2) What characteristics of a specific sub-cluster in one disorder are shared with another? This second question could explain why certain drugs can be used to treat different disorders.
It may be premature to easily shift our understanding of mental health disorders to a specific neural circuit disorder precisely fitted for an individual need. However, everyone agrees that we need to incorporate more than observable behavior in our diagnostics for mental health.
To study these trans-diagnostic measures effectively, we need to collaborate and share data. The genetics community has responded by forming consortia such as the Psychiatric Genomics Consortia (PGC), where over 800 investigators from 38 countries are committed to sharing their collected genomic data in an open-source format, allowing for meta- and mega-analysis of genomic data for various psychiatric disorders to be conducted. At this 2016 meeting, the Genetics and Neuroscience Special Interest group announced that they want to continue the spirit of the PGC in sharing and collaborating. Specifically, the leaders of the group asked the crowd to step up and share what data they have collected with the group to facilitate new projects spanning post-traumatic stress disorder to anxiety. The imaging community has also responded by establishing the Consortium of Reliability and Reproducibility (CoRR), an open-source resource to create standards for how data should be collected for optimal data sharing.

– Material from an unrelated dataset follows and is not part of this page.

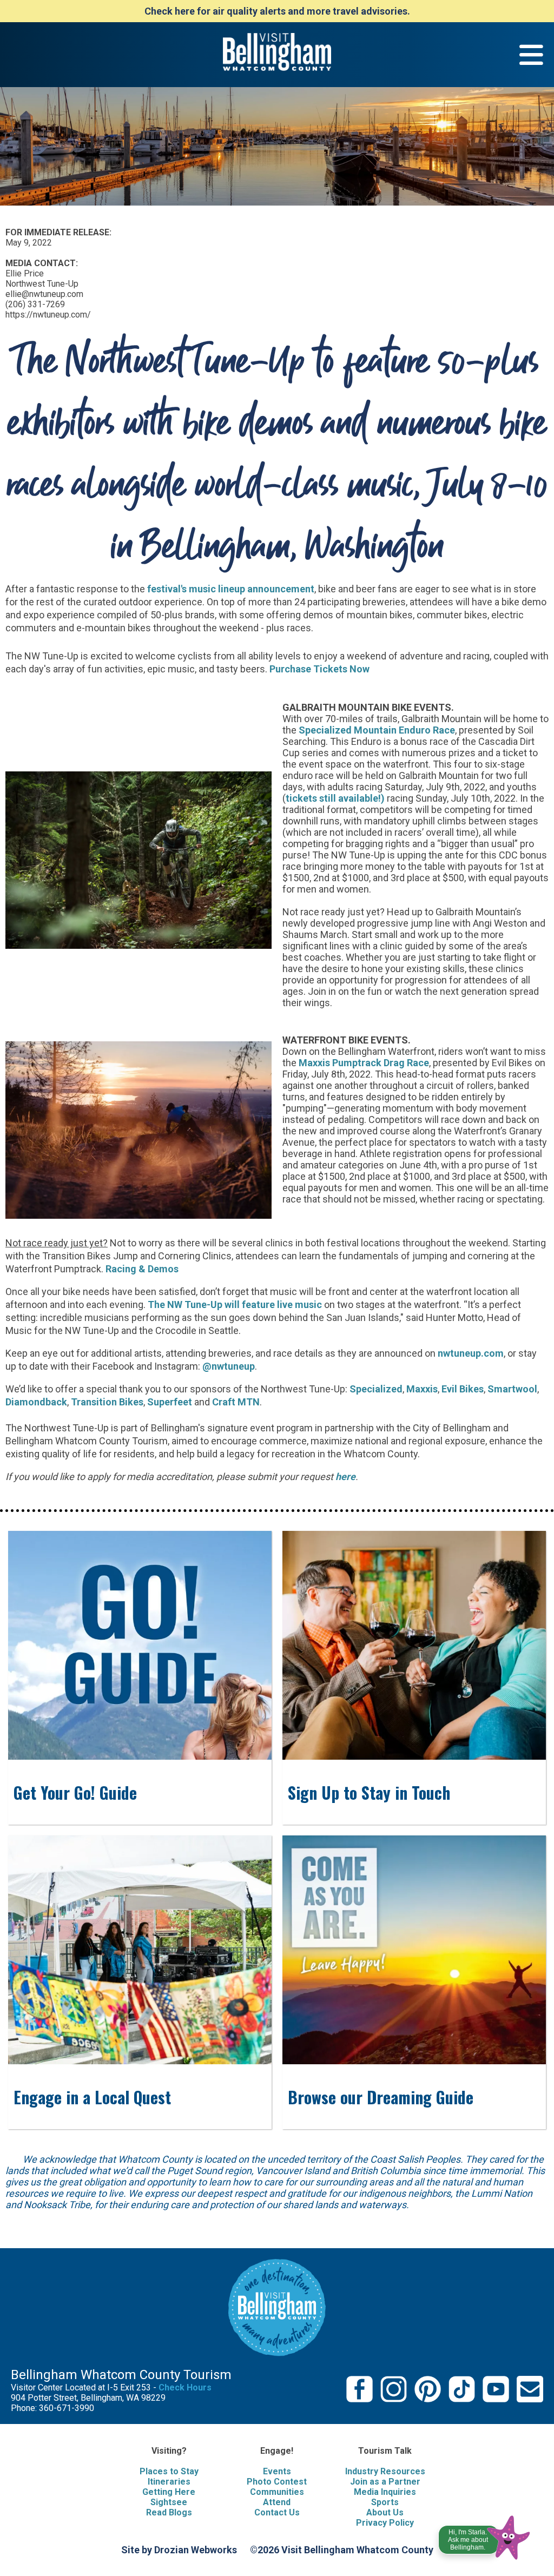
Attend (277, 2502)
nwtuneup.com (471, 1353)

Another area that is rapidly growing is mobile health technologies to help the clinicians better understand the nuances of their patient’s disorder as it pertains to their daily lives and habits. New wearable technologies can assess sleep patterns, speech behaviors and physical activity, which can inform clinicians about the patient’s well-being in real-world settings versus snapshot observations during clinic visits. The capabilities of these wearables to interface with the genetics and brain imaging consortia create a vast array of measures that can be assessed to better understand behavior in the context of mental health. However, these initiatives do not have adequate long-term support to make their collaborative efforts financially sustainable.
At the Center for Strategic Philanthropy, we work with philanthropists who are interested in strategically deploying philanthropic capital to amplify medical solutions that can drive a field forward and change the lives of patients. Philanthropists who can support this much needed infrastructure of data sharing, especially as the data sets continue to grow, would be a much needed boost for the mental health space.